While the U.S. leads the world in electric vehicle sales by a wide margin, the market share for alternative-fuel cars remains puny (less than 1%) on this side of the Atlantic. Things are different in Europe, which is why a new concept in EV marketing could catch fire abroad. Autoblog Green reports an EVEN store has made its way to the largest mall in Iceland. In effect, it is a Tesla store concept without limiting the selection to a single auto brand or model.
Wider EV selection
According to Autoblog, longtime EV enthusiast Gisli Gislason opened the first of the showrooms in Iceland’s biggest shopping destination.

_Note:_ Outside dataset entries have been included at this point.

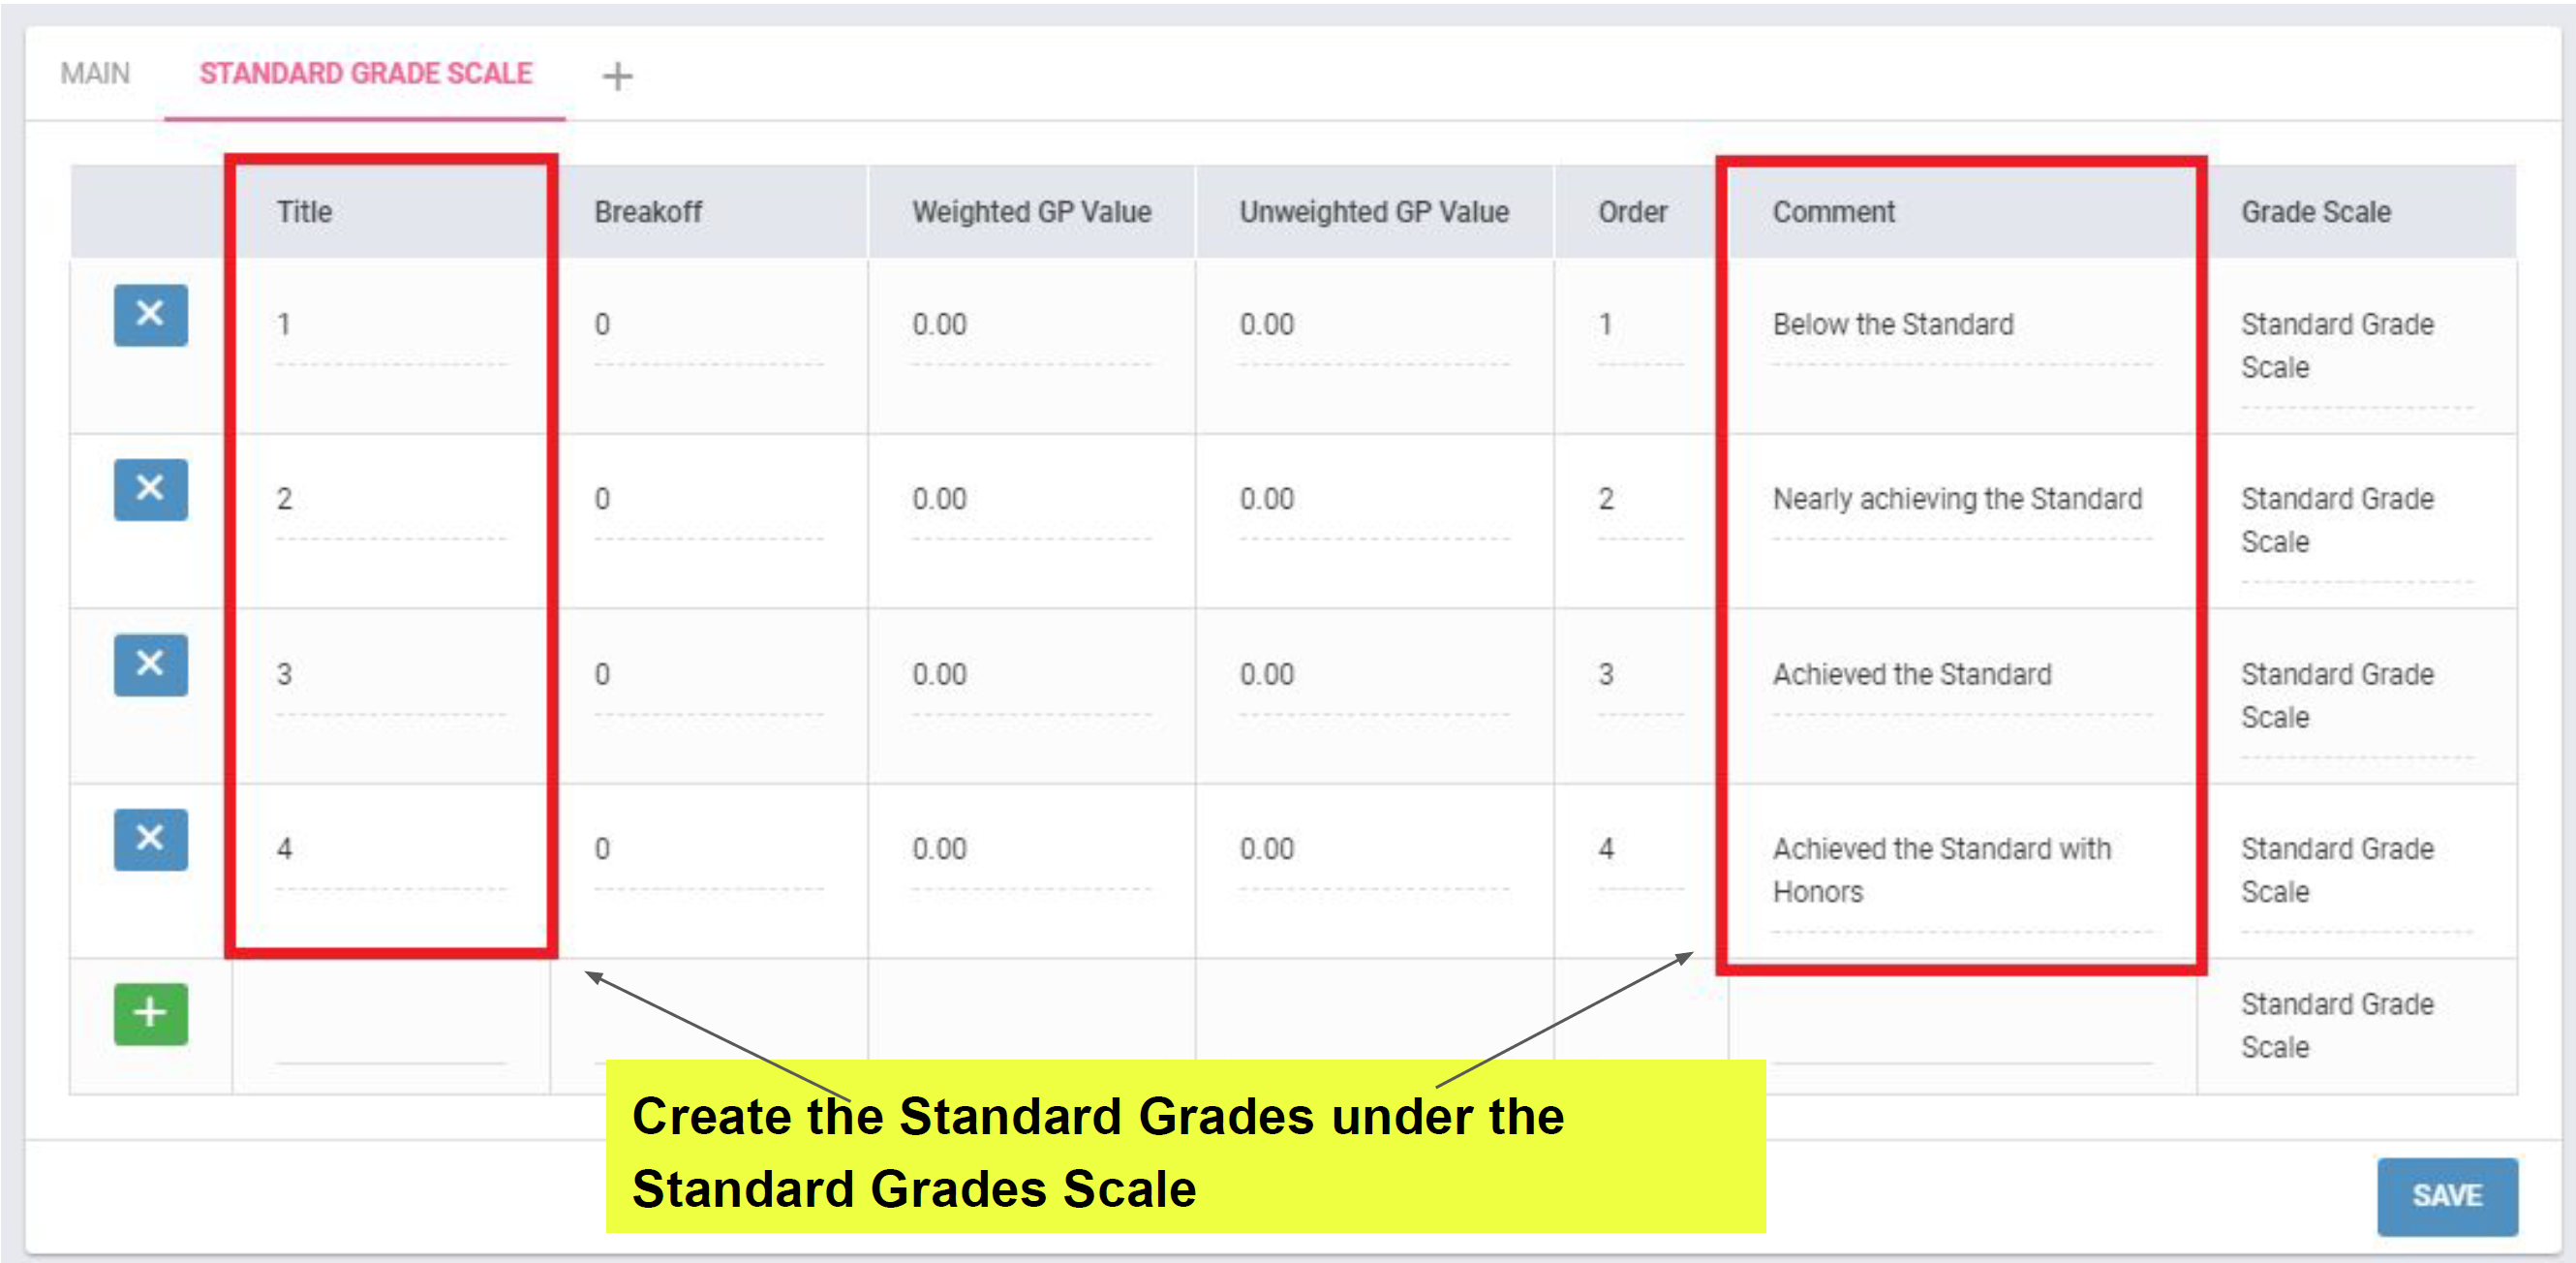This screenshot has width=2576, height=1263.
Task: Delete the row with Title 2
Action: (150, 489)
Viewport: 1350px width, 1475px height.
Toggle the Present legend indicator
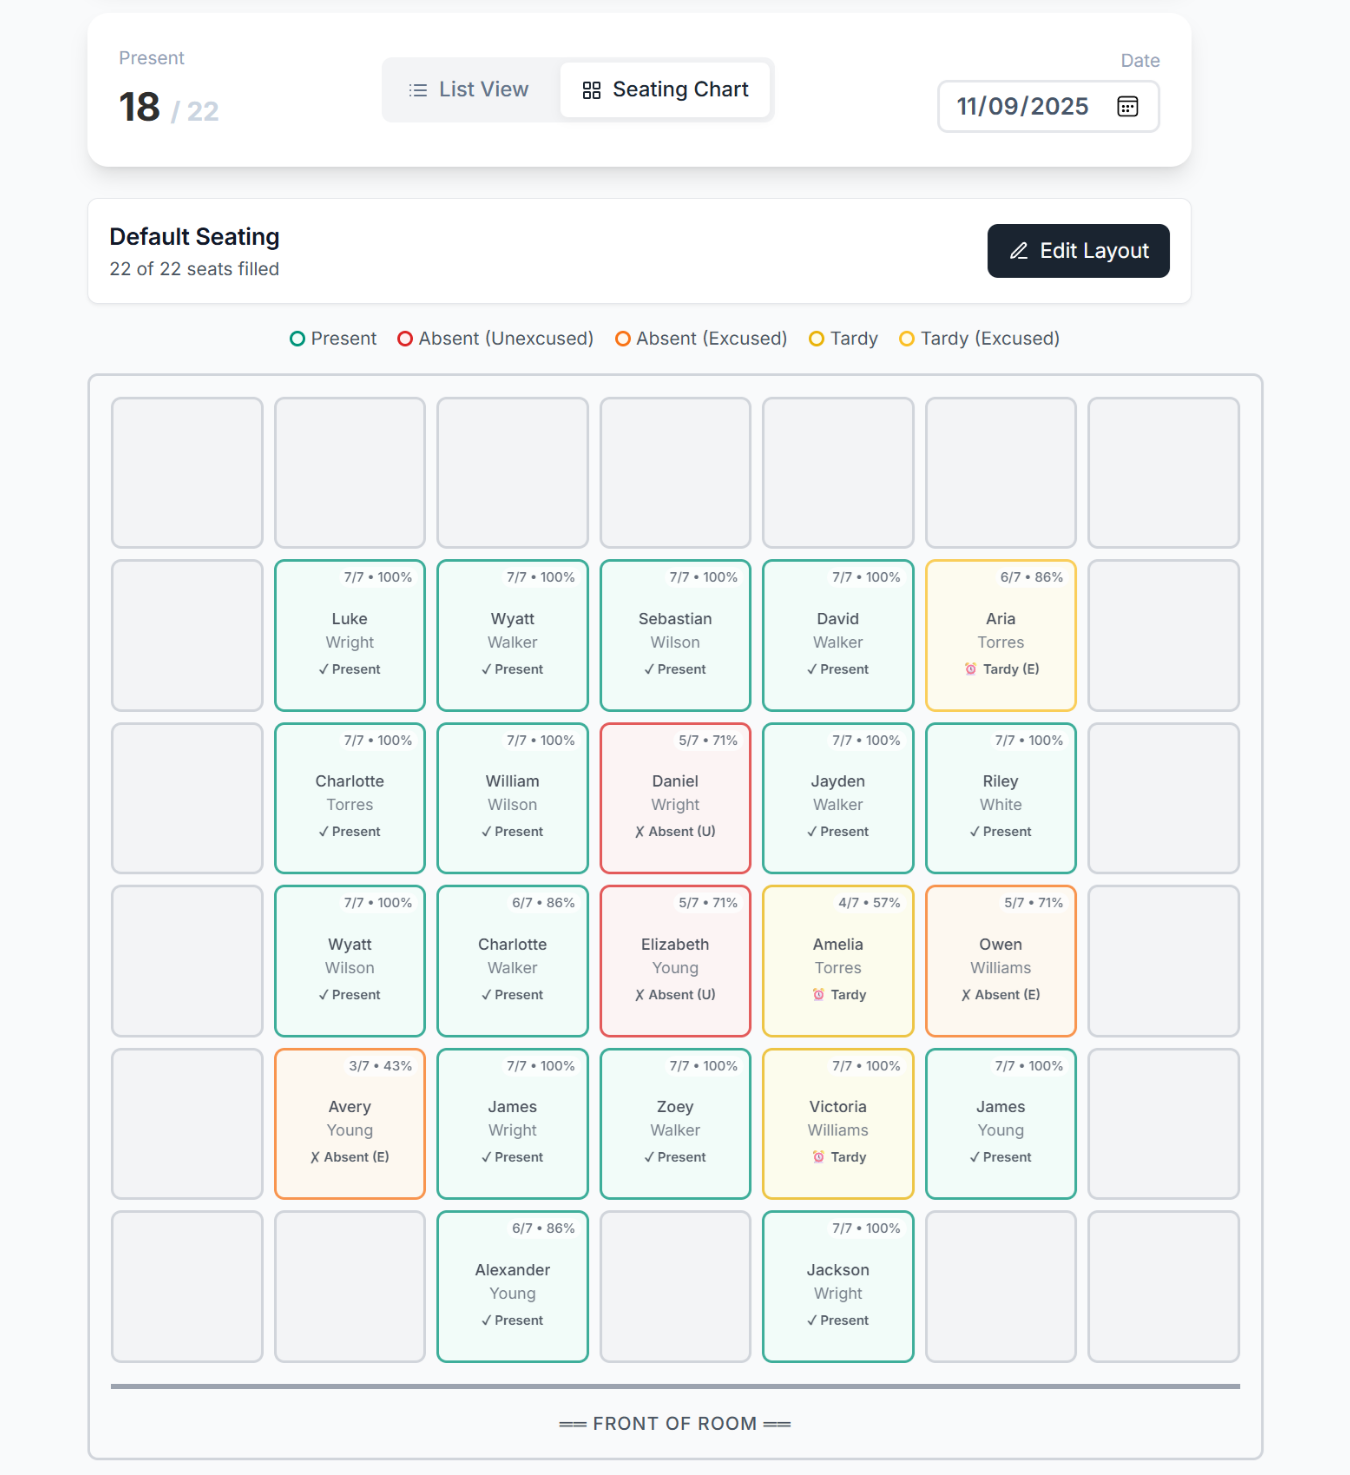click(297, 338)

EVEN features the Nissan Leaf, Kia Soul EV, Tesla Model S, Tesla Model X, the Renault ZOE, and the Nissan e-NV200. Aside from the Model X, which has yet to make it to production, visitors to Gislason’s store have access to several of the world’s top-selling green cars in a single place.
The concept may be similar to Tesla’s approach, but the option to see four other EVs from the segment’s top manufacturers separates the store from anything you might find in the U.S. Even when automakers have joined forces to improve the prospects for electric vehicles, sales remain limited to a single brand or family of brands. While you can find a Tesla store shopping along Santa Monica’s 3rd Street Promenade, you can’t settle for a more affordable Nissan EV after you size up a Model S.
In Gislason’s system of marketing and selling green vehicles, these lines between automakers are nonexistent. Electric vehicles are the only constant.
The EU’s different EV market
A glance at the EV market share in European Union countries explains why EVEN stores could work. Iceland, third in electric vehicle market share in recent years, trails only the Netherlands (4% in 2014) and Norway (14% in 2014) in electric vehicle adoption, Hybridcars.com reports.
France, Sweden, Switzerland, and Germany join these EU companies at the top of the pack in green car market share. Gislason plans to tap into that market if EVEN works in Iceland. According to AutoblogGreen, the entrepreneur hopes to open as many as 250 stores in the region. European countries face fewer problems in the road to EV adoption than the United States does, so the timing and location of the first EVEN store are both right.
As for the concept on U.S. shores, we have seen how automakers have agreed to jointly invest in infrastructure. Would General Motors and Ford join Tesla and the Renault-Nissan Alliance in boosting electric vehicles? In addition to regulatory hurdles the concept would face, such cooperation seems like a long shot.